After hearing what I had to say about belly fat, Shelly knew she needed to get off the sugar, reduce stress in her life, and change her sleep habits.
In other words, she needed to get back to the basics.
Grow with SEEDS
By having a plan, you can succeed even during the toughest of times.
When you adopt these habits and work hard to follow them every day, it is easier to get back on track if you have a stressful day or have a sleepless night.
When I talk about the basics, I am referring to the SEEDS—Seven Essential Elements of Daily Success—concept as a way of life.
Here are the seven basic things I discussed with Shelly:
- Drink plenty of water (eight glasses a day). Add one more for each cup of coffee or for each serving of alcohol.
- Get plenty of sleep (seven hours a night).

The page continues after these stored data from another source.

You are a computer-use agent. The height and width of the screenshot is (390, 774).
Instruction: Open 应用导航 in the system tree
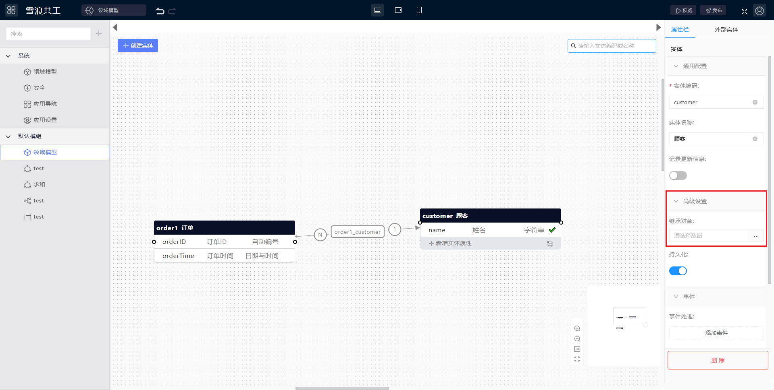(45, 104)
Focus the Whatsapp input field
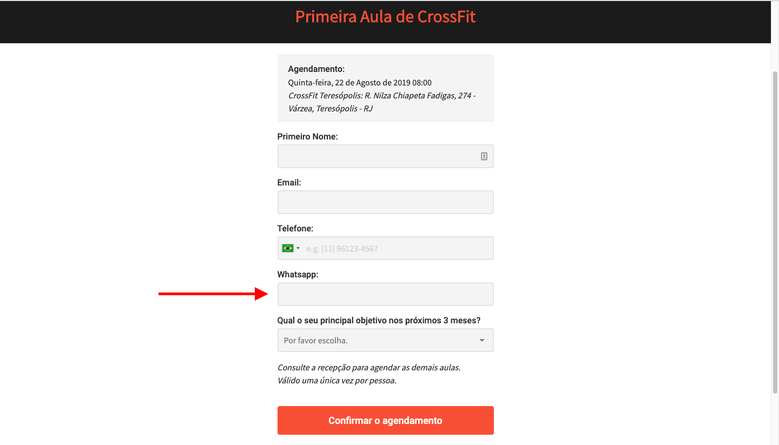779x445 pixels. click(x=385, y=294)
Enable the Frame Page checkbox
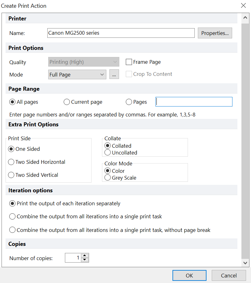 [129, 62]
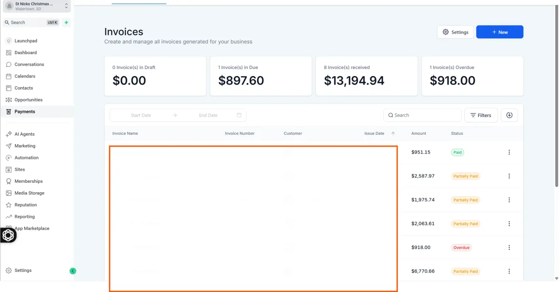Click the Opportunities pipeline icon
The height and width of the screenshot is (292, 559).
pos(9,100)
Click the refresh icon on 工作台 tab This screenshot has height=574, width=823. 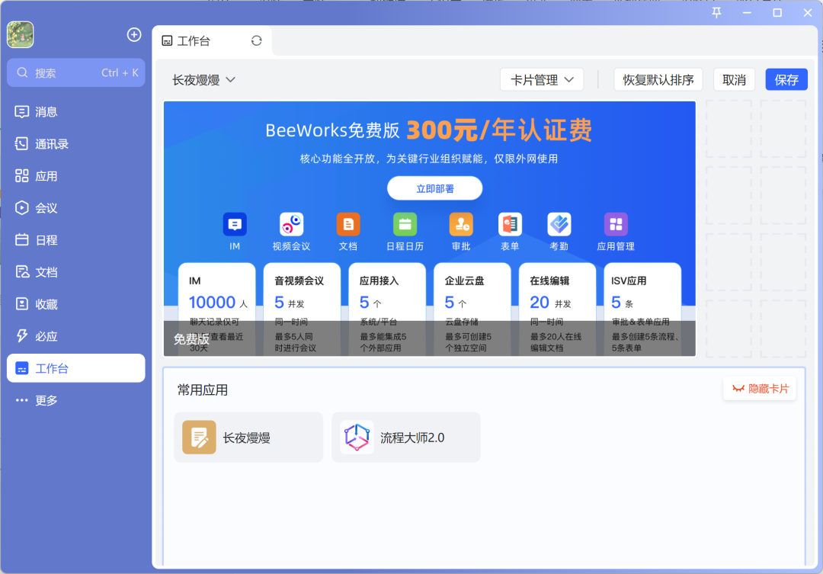[x=255, y=40]
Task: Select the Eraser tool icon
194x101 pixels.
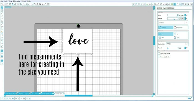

Take power naps if necessary to be sure you are getting enough sleep.
- Take your vitamins daily, including Vitamin D and a multivitamin.
- Eat a balanced diet, including plenty of healthy carbs and protein, with only one sugar treat (including alcohol).
- Eat plenty of fiber (think vegetables) and take a fiber pill if needed.
- Exercise regularly (30 minutes a day, with a mix of walking, aerobic activity, strength training and stretching).
- Start a gratitude journal and do metered breathing each night before going to bed.
You may have noticed that alcohol is mentioned more than once in the list of SEEDS.
Beer, wine and liquor are all forms of alcohol, and they all contain sugar. Since alcohol is often a part of a celebration or party, it’s important to limit your other forms of sugar (pasta, white bread, cookies, etc.) if you will be consuming a drink (or two or three) that same day.
And remember to add an extra glass of water for each drink consumed.
Shelly may not have been excited to see that her waist circumference was 39 inches, but she was happy with our discussion.